• [Task item]
Leave the pictures out. Return the rest of the listing below exactly.
'''
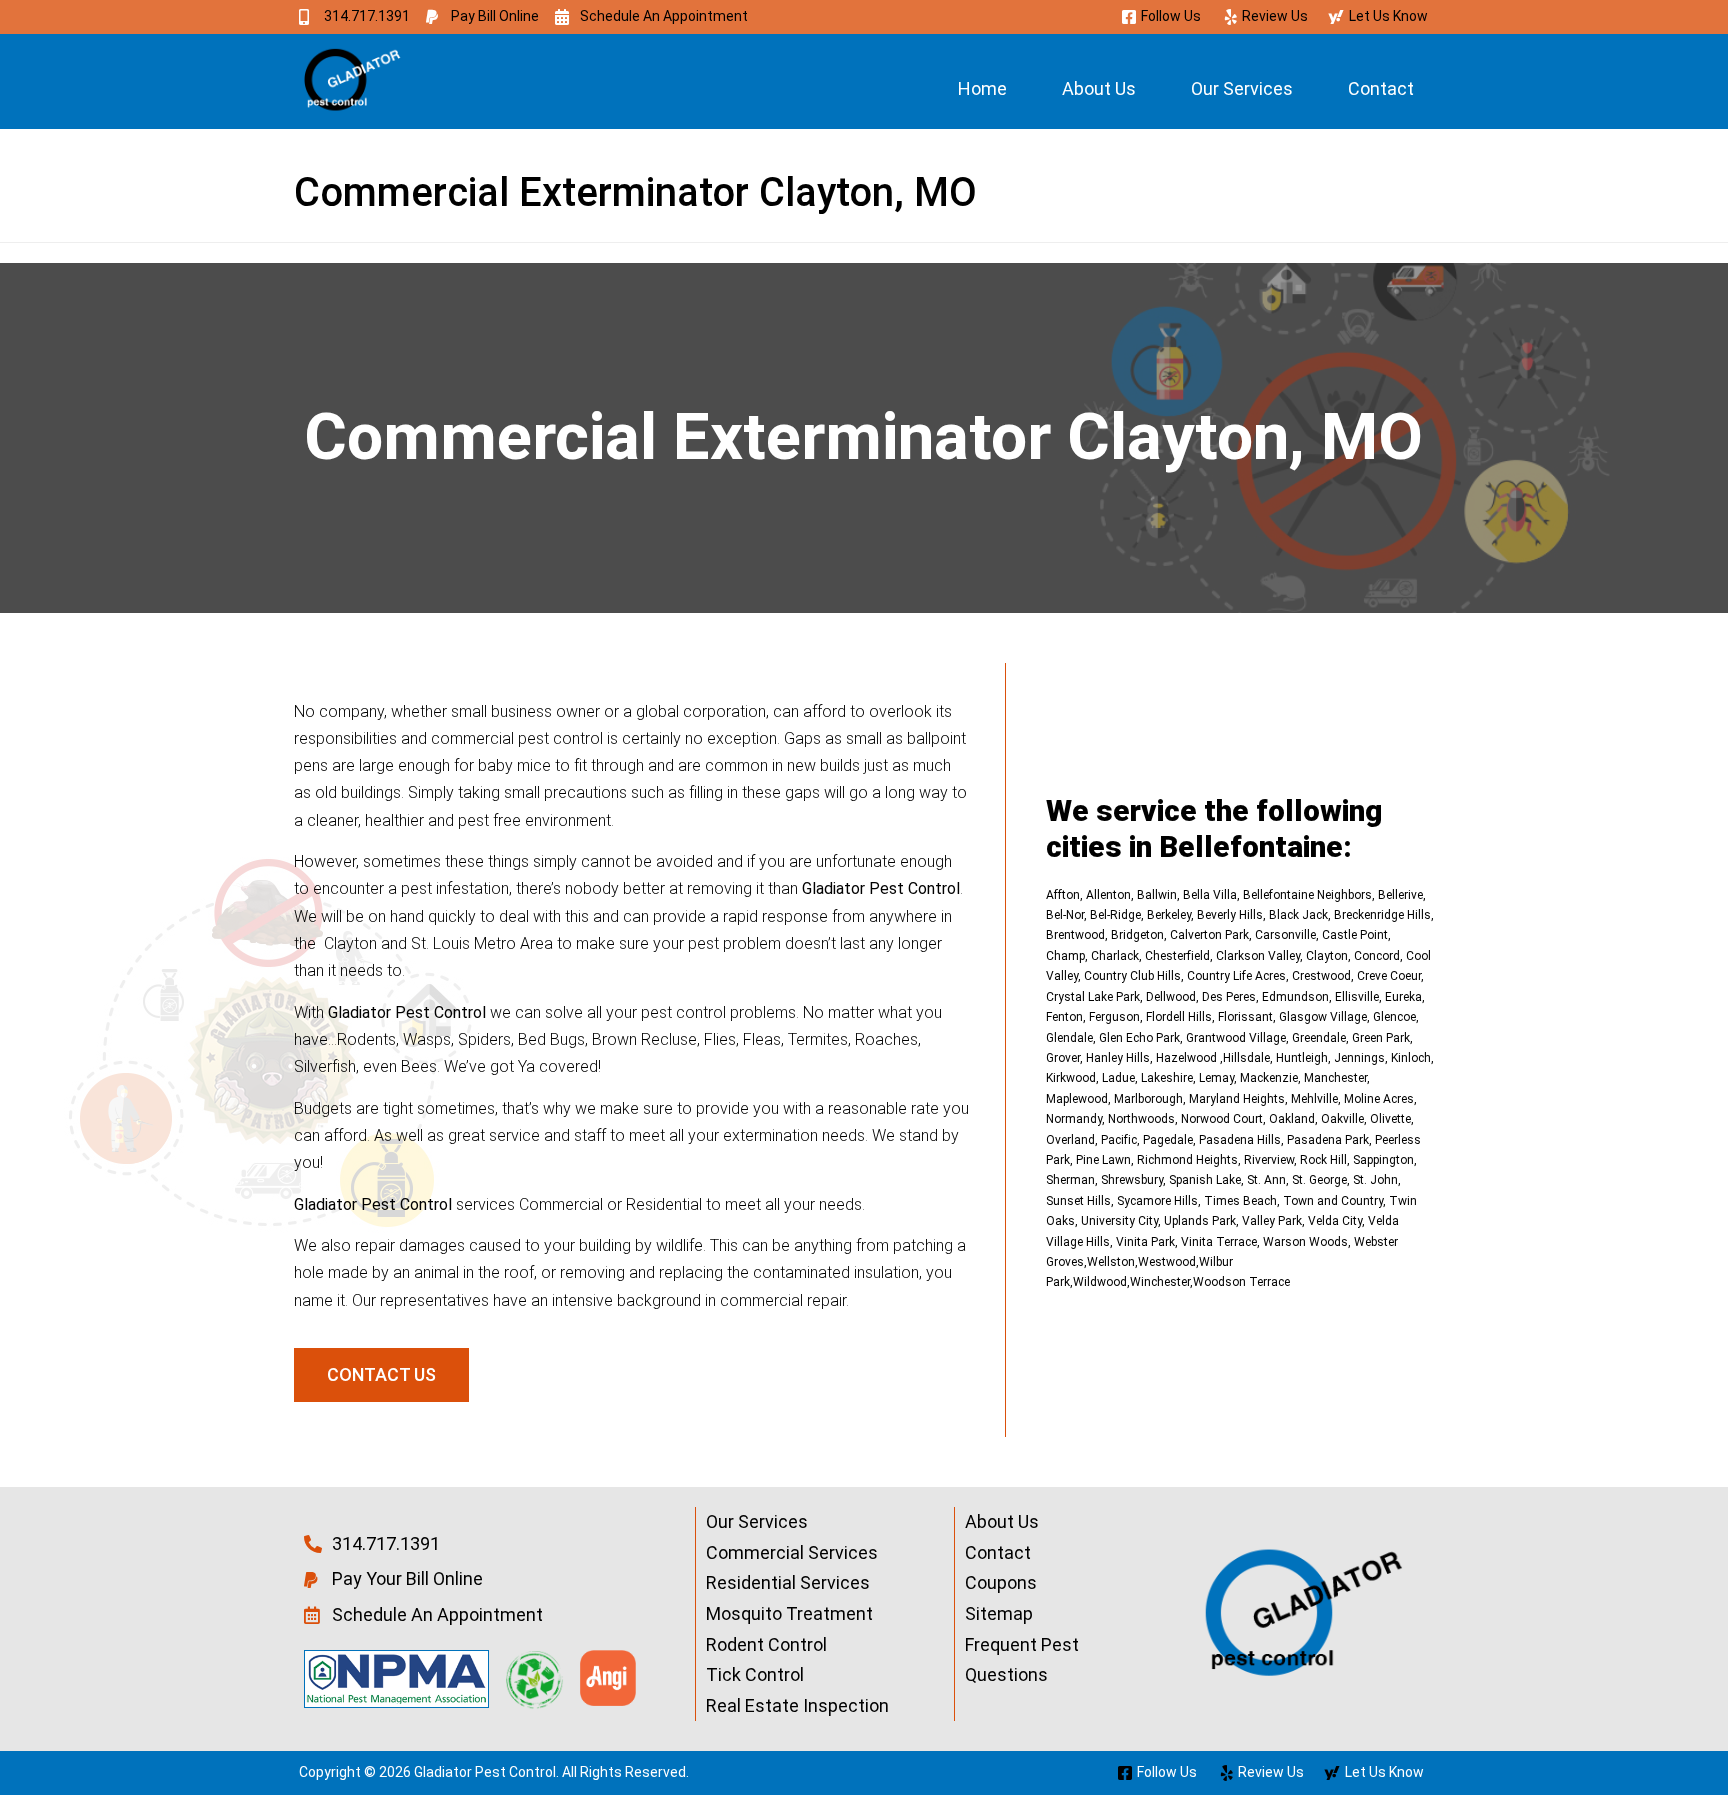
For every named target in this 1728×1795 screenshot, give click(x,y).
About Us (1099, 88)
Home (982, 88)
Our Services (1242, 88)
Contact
'''
• [Task answer]
For every named target in this 1728×1795 screenshot, give click(x,y).
About Us (1099, 88)
Home (982, 88)
Our Services (1242, 88)
Contact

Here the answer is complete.